## Using the information
a - Answer these questions about the text on AI ethics, one per line:
(i) Who is quoted at the start of the "Ethics and Responsibility" section?
(ii) What two things do many professionals confuse, according to the text?
(iii) Which domain does the text name as one where an LLM should not yet be deployed because of accuracy issues?
b - From the text on AI ethics, list every named kind of AI or AI model.
c - Continue the text on AI ethics from its last sentence.

*** Text excerpt ***

Change is going to happen whether you embrace it or not and it is better to be prepared and manage it.

Ethics and Responsibility

F. Scott Fitzgerald famously said, “The test of a first-rate intelligence is the ability to hold two opposed ideas in mind at the same time and still retain the ability to function.” After sitting through numerous panels and lectures on ethics and responsible AI I am convinced that there are few that possess first-rate intelligence. Simplistic and apocalyptic arguments are in abundance otherwise the world is headed down a dark path. Rarely is the world quite so simple and it is full of complex nuance and everything has a balance. When building these models it is critical to try and achieve some level of balance that satisfies business needs without facilitating unethical decisions.

Many professionals engage in discussions about ethics in the context of Gen AI, yet their narratives often contain contradictions within the same statement, revealing a fundamental misunderstanding of how Gen AI functions. They often confuse AI and Gen AI treating them as the same. The comment that always entertains me, and strikes me as naive, is that many of these arm chair ethicists go on about how Gen AI shouldn’t be generating inaccurate information. Of course you wouldn’t want a medical LLM creating incorrect answers, but the current class of LLMs and Stable Diffusion models are statistical models meant to create output that is unique. They are not dictionaries meant to be fact based and then again my facts aren’t necessarily your facts. This is why creative individuals use these models to give them ideas. They create highly unique output highly efficiently. There are many domains where you should not yet deploy an LLM because of accuracy issues — medicine being one of them.

*** End of Text excerpt ***
*** Extracted material ***

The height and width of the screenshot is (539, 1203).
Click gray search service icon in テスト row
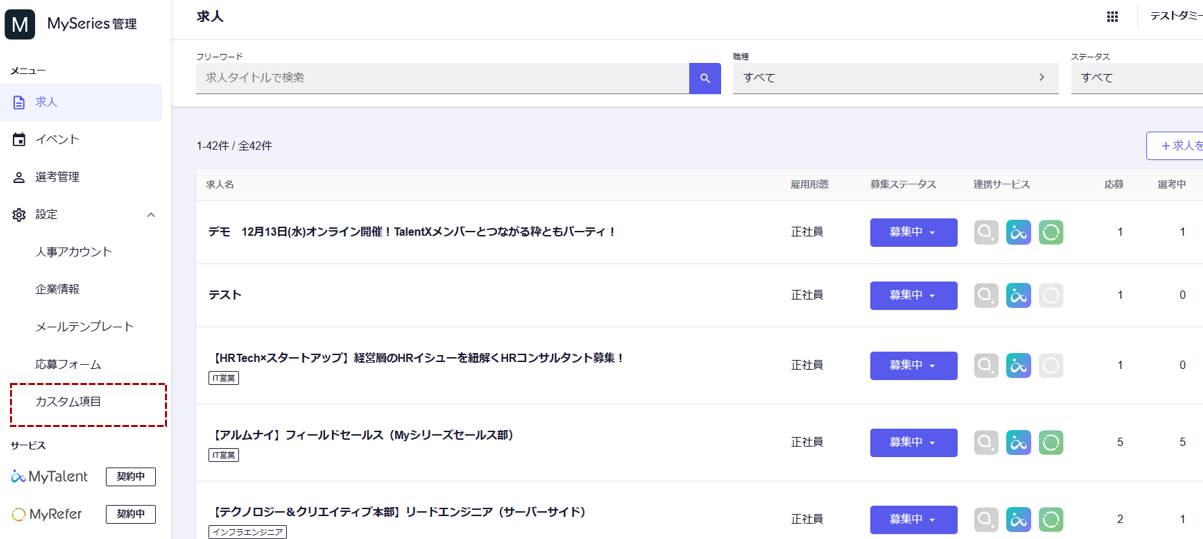[986, 296]
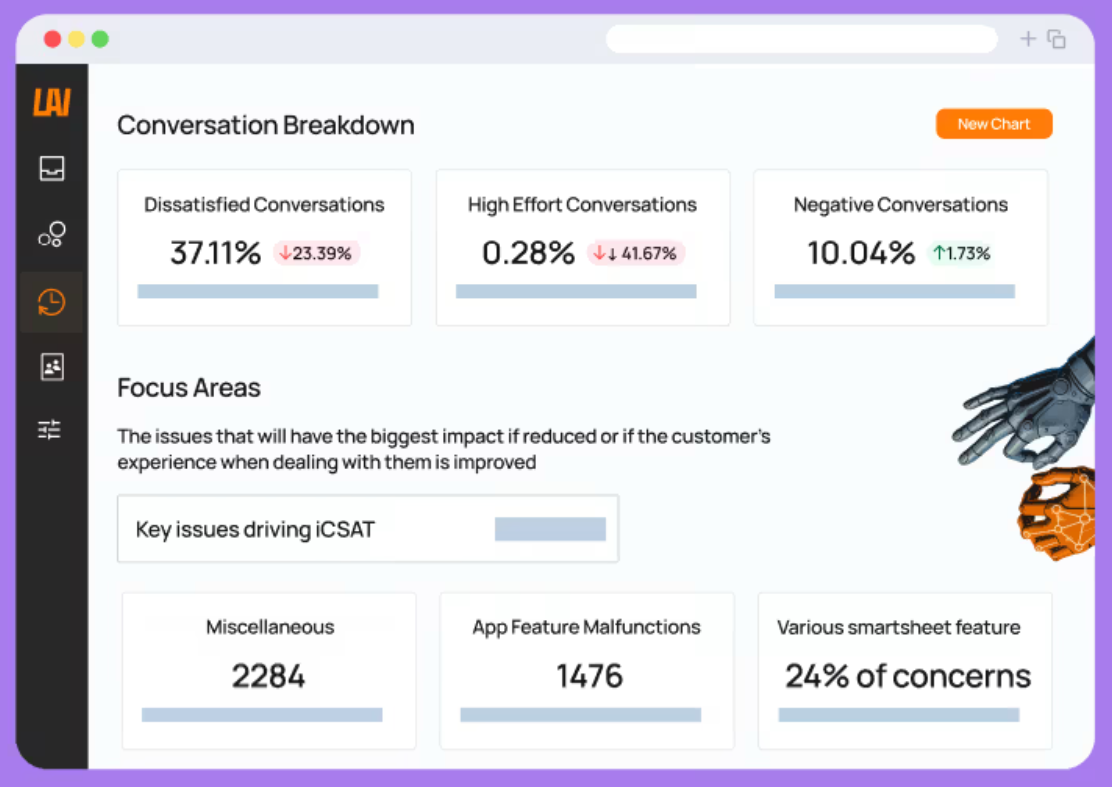Select the Various smartsheet feature card
The height and width of the screenshot is (787, 1112).
pos(904,671)
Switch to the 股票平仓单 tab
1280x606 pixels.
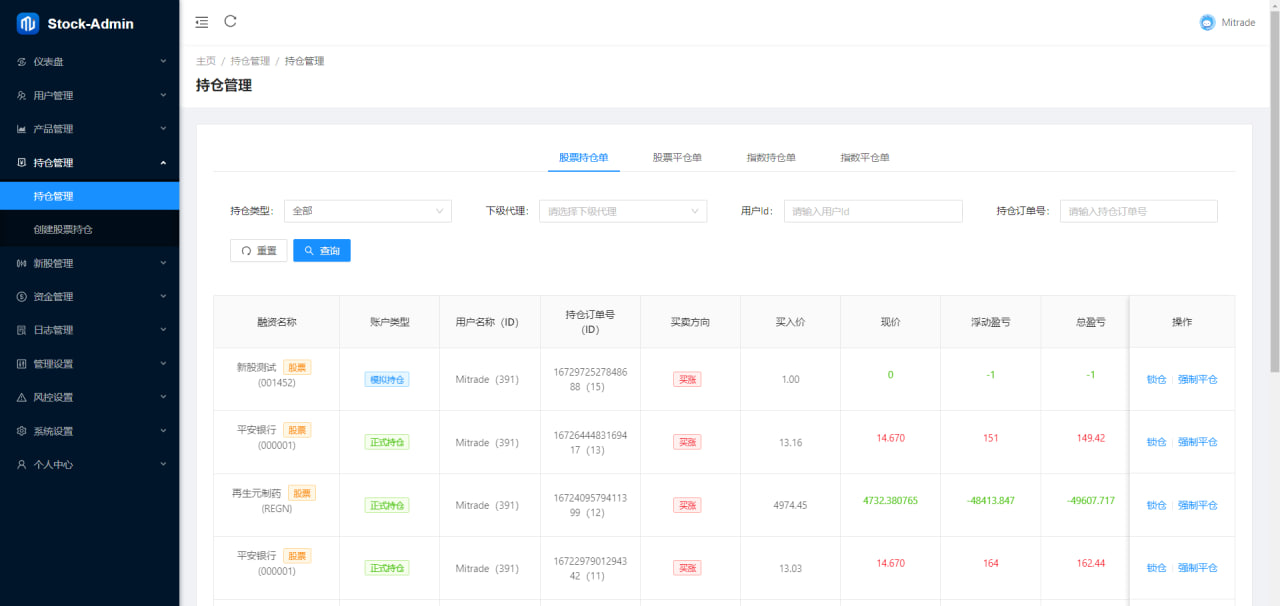coord(677,158)
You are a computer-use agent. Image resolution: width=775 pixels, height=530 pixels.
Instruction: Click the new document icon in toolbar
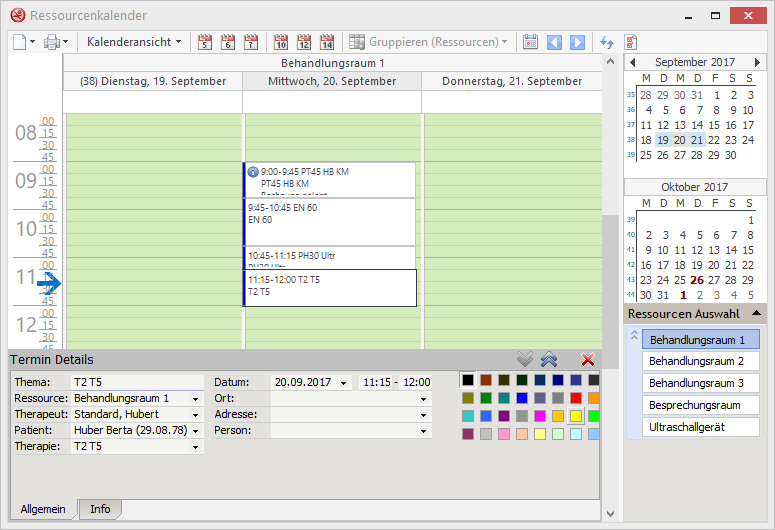(x=19, y=42)
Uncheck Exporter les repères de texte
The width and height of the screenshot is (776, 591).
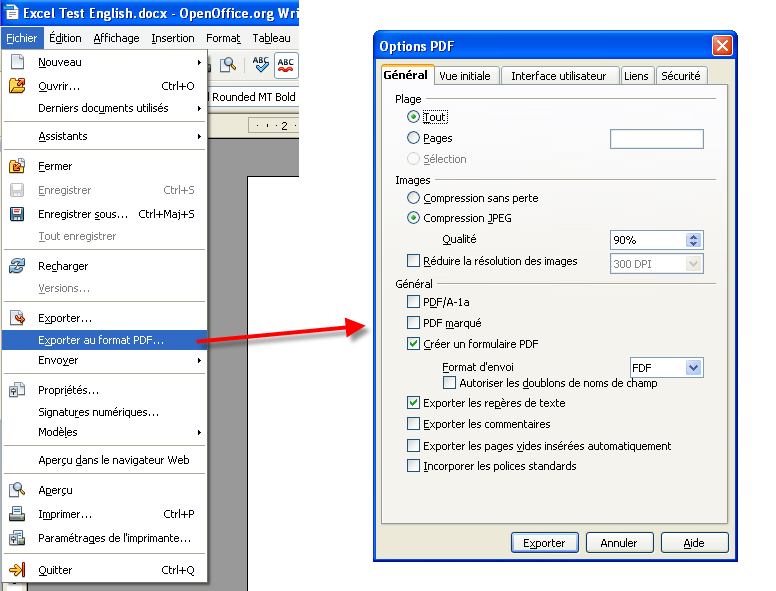tap(414, 403)
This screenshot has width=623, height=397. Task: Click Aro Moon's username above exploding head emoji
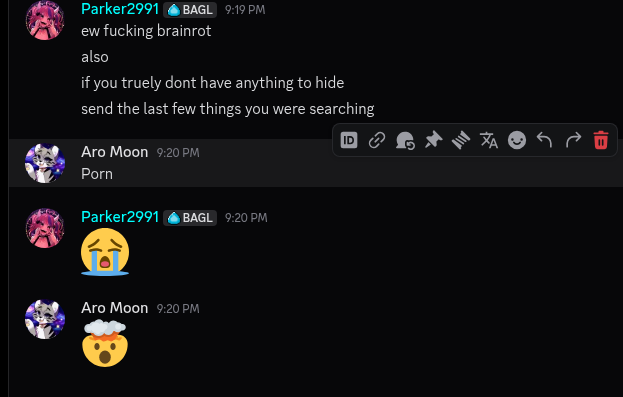click(x=114, y=308)
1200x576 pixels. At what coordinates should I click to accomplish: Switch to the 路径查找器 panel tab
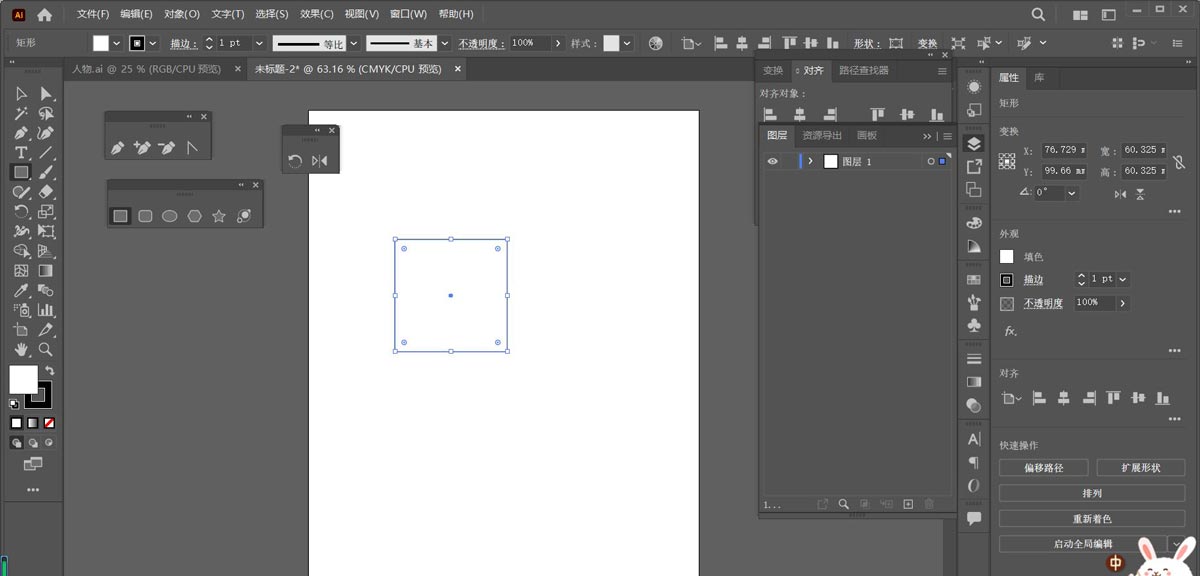864,70

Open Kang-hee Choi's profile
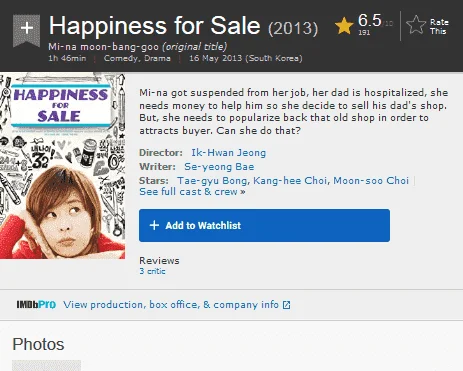click(290, 180)
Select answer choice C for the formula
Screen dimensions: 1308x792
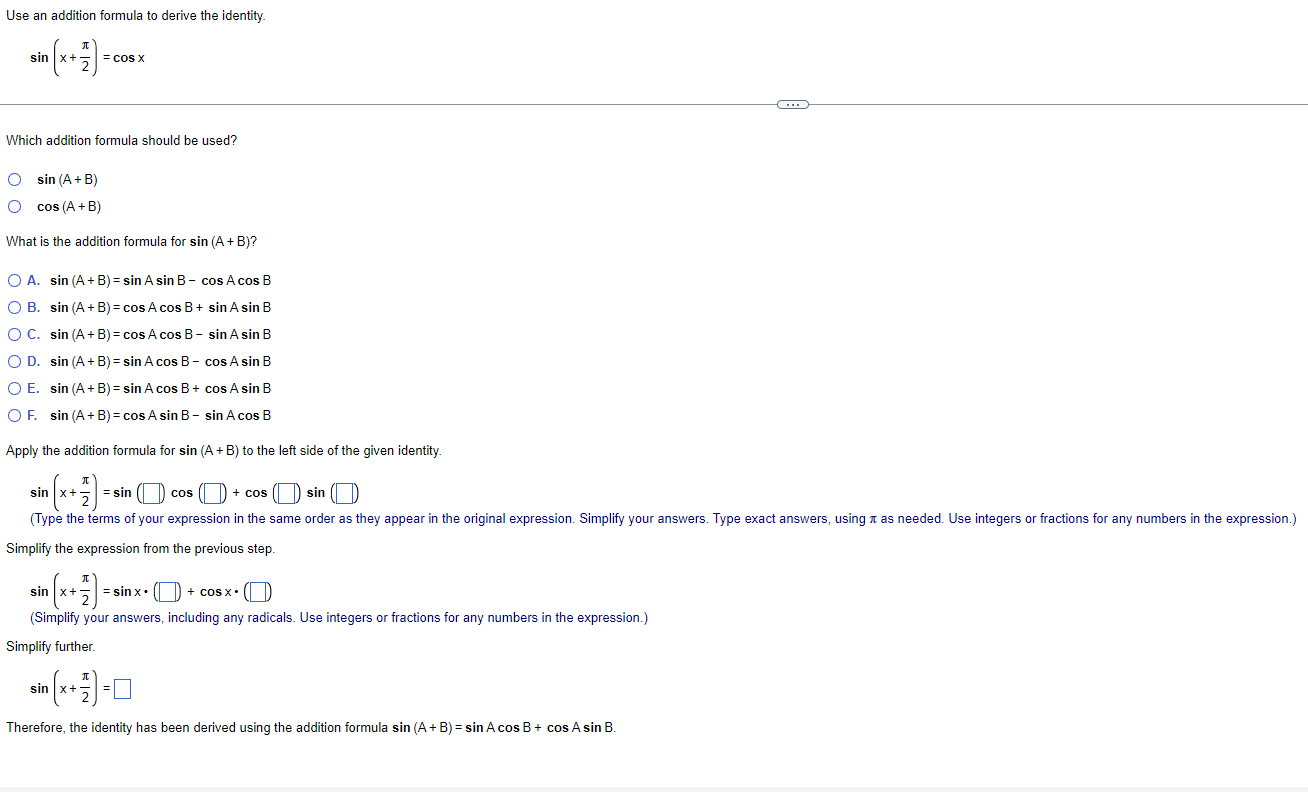click(x=14, y=334)
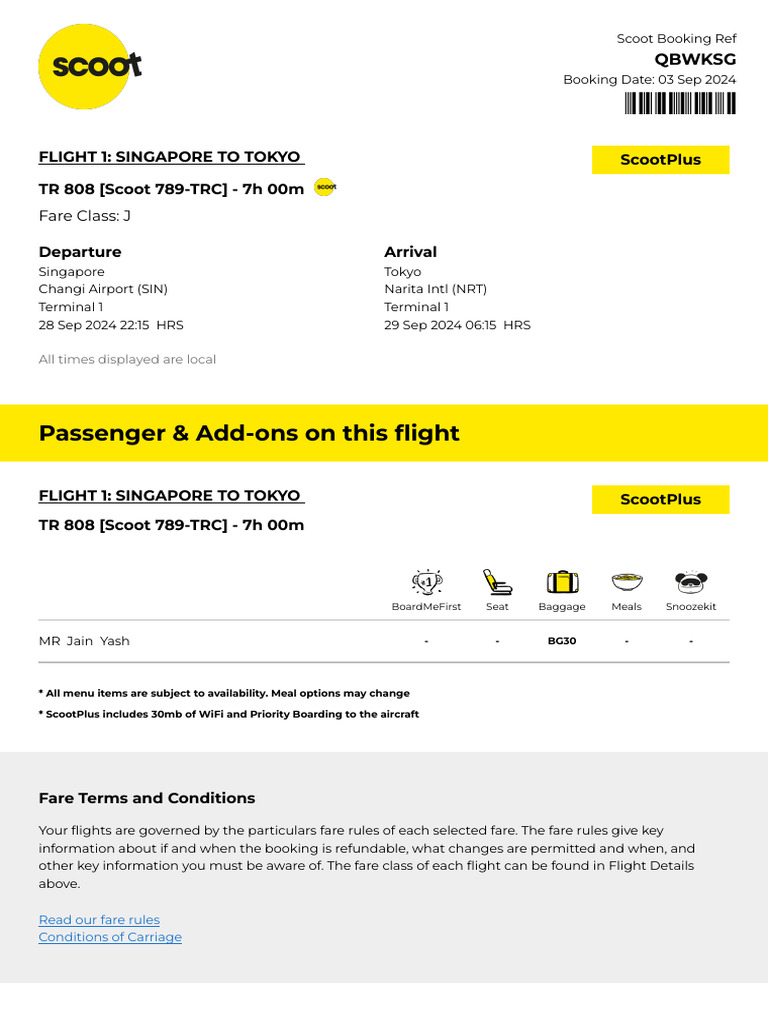Click the Fare Terms and Conditions heading
This screenshot has width=768, height=1024.
click(147, 798)
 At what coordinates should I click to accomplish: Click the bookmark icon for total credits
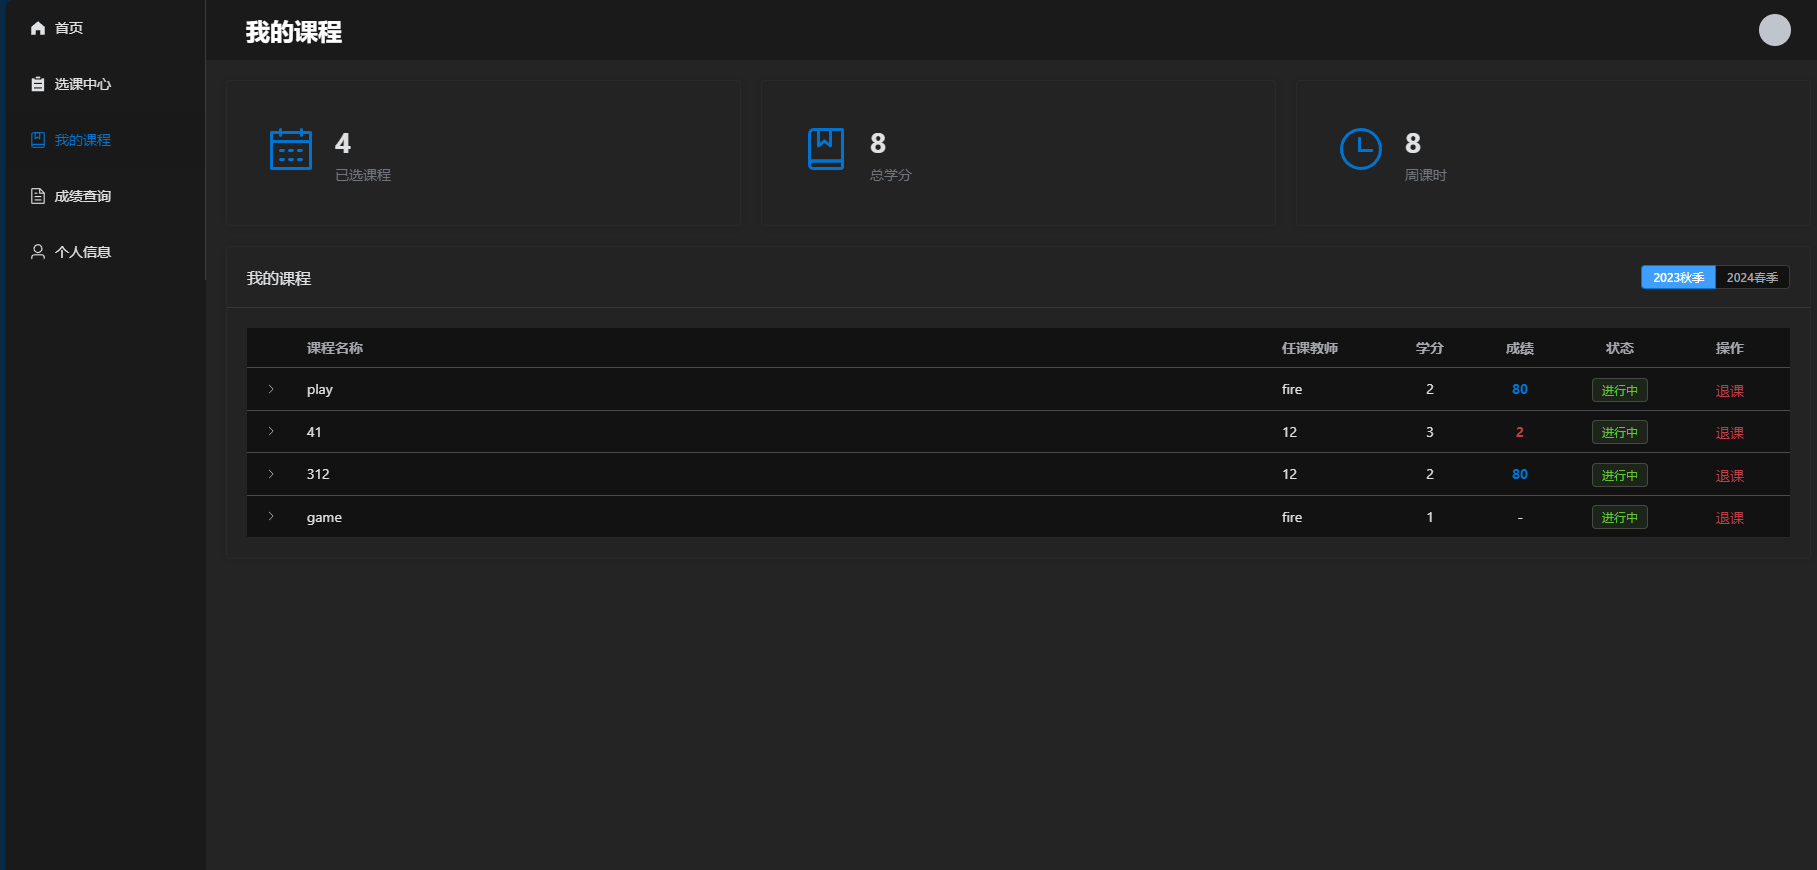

*** End of Extracted material ***

## Per-task outputs
a -
(i) F. Scott Fitzgerald
(ii) AI and Gen AI
(iii) Medicine

b -
AI
Gen AI
LLMs
Stable Diffusion models

c -
My ethics are not your ethics and my biases aren’t your biases. Think about that for a minute and then think about how an engineer would train a model from that statement. In a world where we have become hypersensitive it is almost impossible to get this correct. But then again what is correct? The simple answer is that there is no right or wrong when it comes to ethics and responsible computing but there are some rules an organization should follow and every organization will have their own set of guidelines. Depending on the domain there are examples of when bias in data makes rational business sense and data reflecting those biases should be included. I like to say that math isn’t biased but the data going into it might not accurately reflect reality. This is where having the right talent that understands both the data and the business domain is critical.

It is also important to understand that models will decrease in accuracy when you remove data that someone thinks reflects a bias of some sort. The only way you have no bias is to have no data.

Comprehension, and formalized data governance, of both the data included in the model and the model itself is necessary otherwise incorrect conclusions can be drawn from the model output.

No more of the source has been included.